**YOUR ASSIGNMENT**:
Write out exactly the lines of the entries below, from the first through the line containing "Click the reply speech bubble icon", and nothing beyond them.

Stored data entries
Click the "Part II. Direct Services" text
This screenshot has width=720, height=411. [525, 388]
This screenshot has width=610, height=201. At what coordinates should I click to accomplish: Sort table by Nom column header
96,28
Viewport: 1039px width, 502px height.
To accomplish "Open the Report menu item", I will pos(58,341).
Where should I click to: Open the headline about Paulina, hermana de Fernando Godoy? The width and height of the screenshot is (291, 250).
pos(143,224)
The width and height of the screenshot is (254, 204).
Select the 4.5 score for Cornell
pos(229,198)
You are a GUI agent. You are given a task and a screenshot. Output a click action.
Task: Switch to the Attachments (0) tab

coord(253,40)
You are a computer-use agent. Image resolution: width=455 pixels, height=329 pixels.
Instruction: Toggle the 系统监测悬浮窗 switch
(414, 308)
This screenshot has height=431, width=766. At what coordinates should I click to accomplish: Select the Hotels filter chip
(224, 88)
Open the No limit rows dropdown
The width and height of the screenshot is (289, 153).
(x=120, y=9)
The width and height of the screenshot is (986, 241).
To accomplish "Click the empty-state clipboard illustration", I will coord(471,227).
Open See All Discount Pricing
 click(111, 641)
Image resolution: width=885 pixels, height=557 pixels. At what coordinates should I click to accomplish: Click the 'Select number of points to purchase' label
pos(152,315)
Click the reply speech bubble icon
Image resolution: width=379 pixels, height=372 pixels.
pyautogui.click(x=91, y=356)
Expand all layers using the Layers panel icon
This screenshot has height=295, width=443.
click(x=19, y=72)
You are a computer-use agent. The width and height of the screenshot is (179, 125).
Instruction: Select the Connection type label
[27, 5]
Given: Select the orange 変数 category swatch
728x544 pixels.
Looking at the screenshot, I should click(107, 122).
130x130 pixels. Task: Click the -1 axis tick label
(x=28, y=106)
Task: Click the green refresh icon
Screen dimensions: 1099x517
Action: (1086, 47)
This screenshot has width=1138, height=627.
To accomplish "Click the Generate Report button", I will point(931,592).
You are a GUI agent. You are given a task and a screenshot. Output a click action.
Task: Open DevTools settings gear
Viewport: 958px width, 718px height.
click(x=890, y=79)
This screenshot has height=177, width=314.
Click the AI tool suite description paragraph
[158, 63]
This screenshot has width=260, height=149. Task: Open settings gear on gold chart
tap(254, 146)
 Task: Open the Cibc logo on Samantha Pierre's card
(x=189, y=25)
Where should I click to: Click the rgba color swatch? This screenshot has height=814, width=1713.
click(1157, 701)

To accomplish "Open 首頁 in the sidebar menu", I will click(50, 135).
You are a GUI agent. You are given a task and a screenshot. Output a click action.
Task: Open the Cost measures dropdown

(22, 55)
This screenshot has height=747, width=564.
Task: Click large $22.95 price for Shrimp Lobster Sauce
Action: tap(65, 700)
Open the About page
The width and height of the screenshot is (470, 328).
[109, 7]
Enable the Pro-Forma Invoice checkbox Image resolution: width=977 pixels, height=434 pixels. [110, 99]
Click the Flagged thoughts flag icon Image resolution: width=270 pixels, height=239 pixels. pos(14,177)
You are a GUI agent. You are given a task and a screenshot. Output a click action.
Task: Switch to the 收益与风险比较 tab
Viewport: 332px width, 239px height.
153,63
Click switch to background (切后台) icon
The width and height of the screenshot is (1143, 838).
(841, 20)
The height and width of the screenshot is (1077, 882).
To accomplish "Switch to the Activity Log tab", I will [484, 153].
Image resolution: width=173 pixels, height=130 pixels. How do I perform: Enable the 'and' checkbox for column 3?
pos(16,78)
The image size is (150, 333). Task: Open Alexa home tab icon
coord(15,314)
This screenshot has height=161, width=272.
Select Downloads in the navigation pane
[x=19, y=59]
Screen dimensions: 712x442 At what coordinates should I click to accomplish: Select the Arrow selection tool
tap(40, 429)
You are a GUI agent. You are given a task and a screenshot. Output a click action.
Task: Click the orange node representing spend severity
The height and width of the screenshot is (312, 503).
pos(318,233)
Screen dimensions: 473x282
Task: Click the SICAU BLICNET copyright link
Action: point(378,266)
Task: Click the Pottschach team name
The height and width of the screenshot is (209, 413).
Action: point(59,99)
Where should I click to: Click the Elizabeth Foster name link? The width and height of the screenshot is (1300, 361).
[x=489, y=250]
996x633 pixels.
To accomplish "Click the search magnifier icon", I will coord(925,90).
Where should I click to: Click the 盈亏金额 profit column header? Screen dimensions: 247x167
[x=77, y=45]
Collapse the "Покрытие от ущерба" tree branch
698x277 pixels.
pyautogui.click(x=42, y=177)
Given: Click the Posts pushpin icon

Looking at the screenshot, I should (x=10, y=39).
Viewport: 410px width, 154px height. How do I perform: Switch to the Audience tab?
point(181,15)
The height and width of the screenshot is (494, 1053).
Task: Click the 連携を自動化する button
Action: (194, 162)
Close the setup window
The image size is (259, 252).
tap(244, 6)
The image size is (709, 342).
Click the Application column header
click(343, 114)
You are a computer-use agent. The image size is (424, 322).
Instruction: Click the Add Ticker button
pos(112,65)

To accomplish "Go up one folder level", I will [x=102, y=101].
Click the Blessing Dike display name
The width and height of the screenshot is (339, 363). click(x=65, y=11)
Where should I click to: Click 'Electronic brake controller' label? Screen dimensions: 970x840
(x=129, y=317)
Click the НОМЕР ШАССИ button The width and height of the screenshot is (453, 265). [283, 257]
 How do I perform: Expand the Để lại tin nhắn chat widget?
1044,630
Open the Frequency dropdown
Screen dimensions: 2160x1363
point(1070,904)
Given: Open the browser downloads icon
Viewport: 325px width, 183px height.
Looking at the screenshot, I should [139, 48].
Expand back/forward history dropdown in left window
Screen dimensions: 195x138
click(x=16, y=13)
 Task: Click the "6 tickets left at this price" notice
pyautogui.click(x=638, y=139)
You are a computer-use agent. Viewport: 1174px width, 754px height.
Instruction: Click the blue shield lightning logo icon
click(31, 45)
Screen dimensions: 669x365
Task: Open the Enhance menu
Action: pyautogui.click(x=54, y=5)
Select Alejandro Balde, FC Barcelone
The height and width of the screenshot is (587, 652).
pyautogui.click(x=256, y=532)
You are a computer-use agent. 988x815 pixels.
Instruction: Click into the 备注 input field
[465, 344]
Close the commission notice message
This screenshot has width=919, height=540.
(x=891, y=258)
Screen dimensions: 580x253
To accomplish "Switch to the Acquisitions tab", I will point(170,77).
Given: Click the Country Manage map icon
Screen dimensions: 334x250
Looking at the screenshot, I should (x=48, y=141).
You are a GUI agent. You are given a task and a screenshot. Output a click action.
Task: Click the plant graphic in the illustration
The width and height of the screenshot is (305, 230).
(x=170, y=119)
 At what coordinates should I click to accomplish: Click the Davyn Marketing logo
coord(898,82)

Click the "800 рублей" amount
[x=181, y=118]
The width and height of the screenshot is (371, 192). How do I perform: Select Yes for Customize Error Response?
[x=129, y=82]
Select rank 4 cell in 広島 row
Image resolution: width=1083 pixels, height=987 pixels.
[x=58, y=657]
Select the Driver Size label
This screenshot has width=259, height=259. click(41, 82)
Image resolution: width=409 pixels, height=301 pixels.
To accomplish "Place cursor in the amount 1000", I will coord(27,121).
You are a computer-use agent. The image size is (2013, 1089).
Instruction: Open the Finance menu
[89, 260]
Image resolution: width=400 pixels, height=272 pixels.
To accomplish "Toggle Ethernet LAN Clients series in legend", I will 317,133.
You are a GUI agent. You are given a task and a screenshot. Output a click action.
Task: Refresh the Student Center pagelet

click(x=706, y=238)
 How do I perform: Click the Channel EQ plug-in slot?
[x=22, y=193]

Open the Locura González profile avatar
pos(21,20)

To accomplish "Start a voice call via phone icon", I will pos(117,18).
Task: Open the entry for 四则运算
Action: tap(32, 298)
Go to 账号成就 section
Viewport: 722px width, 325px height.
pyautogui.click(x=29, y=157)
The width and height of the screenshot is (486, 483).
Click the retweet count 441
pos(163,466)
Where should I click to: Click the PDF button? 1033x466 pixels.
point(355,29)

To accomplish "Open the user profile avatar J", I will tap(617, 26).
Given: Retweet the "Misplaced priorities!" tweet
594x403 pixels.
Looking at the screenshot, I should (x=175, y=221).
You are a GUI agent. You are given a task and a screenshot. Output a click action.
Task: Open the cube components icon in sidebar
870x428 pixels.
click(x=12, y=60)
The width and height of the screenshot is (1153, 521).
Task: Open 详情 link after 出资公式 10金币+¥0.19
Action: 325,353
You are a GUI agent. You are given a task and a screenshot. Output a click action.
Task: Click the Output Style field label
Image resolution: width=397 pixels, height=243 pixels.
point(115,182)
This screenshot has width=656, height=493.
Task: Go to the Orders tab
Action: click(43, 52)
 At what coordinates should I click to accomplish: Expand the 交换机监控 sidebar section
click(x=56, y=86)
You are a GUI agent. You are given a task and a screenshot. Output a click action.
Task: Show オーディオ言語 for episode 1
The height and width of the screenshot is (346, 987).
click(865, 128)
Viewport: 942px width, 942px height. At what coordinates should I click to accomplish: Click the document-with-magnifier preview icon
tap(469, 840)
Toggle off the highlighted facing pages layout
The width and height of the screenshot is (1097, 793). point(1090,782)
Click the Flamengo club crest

**OUTPUT FOR THIS EXERCISE**:
Click the "Part II. Direct Services" text
This screenshot has width=720, height=411. [525, 388]
This screenshot has width=610, height=201. At what coordinates should I click to accomplish: Sort table by Nom column header
96,28
Viewport: 1039px width, 502px height.
To accomplish "Open the Report menu item", I will pos(58,341).
Where should I click to: Open the headline about Paulina, hermana de Fernando Godoy? The width and height of the screenshot is (291, 250).
pos(143,224)
The width and height of the screenshot is (254, 204).
Select the 4.5 score for Cornell
pos(229,198)
You are a GUI agent. You are given a task and a screenshot. Output a click action.
Task: Switch to the Attachments (0) tab

coord(253,40)
You are a computer-use agent. Image resolution: width=455 pixels, height=329 pixels.
Instruction: Toggle the 系统监测悬浮窗 switch
(414, 308)
This screenshot has height=431, width=766. At what coordinates should I click to accomplish: Select the Hotels filter chip
(224, 88)
Open the No limit rows dropdown
The width and height of the screenshot is (289, 153).
(x=120, y=9)
The width and height of the screenshot is (986, 241).
To accomplish "Click the empty-state clipboard illustration", I will coord(471,227).
Open See All Discount Pricing
 click(111, 641)
Image resolution: width=885 pixels, height=557 pixels. At what coordinates should I click to accomplish: Click the 'Select number of points to purchase' label
pos(152,315)
Click the reply speech bubble icon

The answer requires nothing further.